» Exercise description:
All lines from the one containing "Jesus Emptied Himself: The" through the end of the data below must be reproduced exactly, and no others.

::::

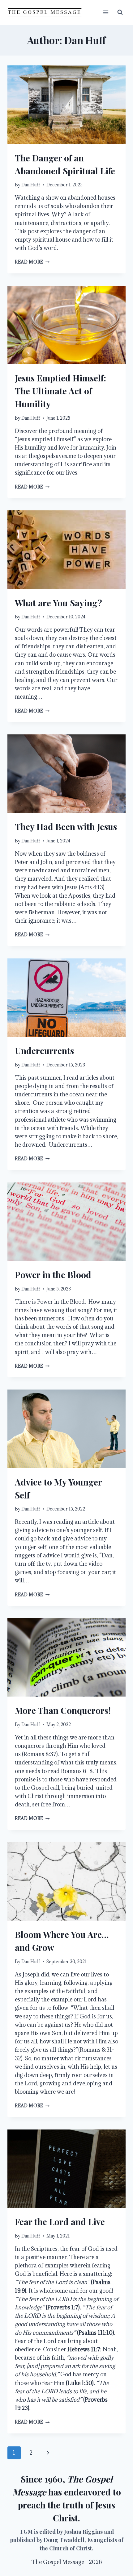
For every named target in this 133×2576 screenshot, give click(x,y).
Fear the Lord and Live (60, 2221)
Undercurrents (44, 1050)
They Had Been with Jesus (66, 826)
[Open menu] (105, 12)
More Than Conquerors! (63, 1710)
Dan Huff (30, 185)
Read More (32, 262)
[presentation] (66, 104)
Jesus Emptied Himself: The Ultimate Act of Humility (60, 390)
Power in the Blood (53, 1274)
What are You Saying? (58, 603)
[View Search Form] (120, 12)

::::

» Solution for this task:
Jesus Emptied Himself: The Ultimate Act of Humility (60, 390)
Power in the Blood (53, 1274)
What are You Saying? (58, 603)
[View Search Form] (120, 12)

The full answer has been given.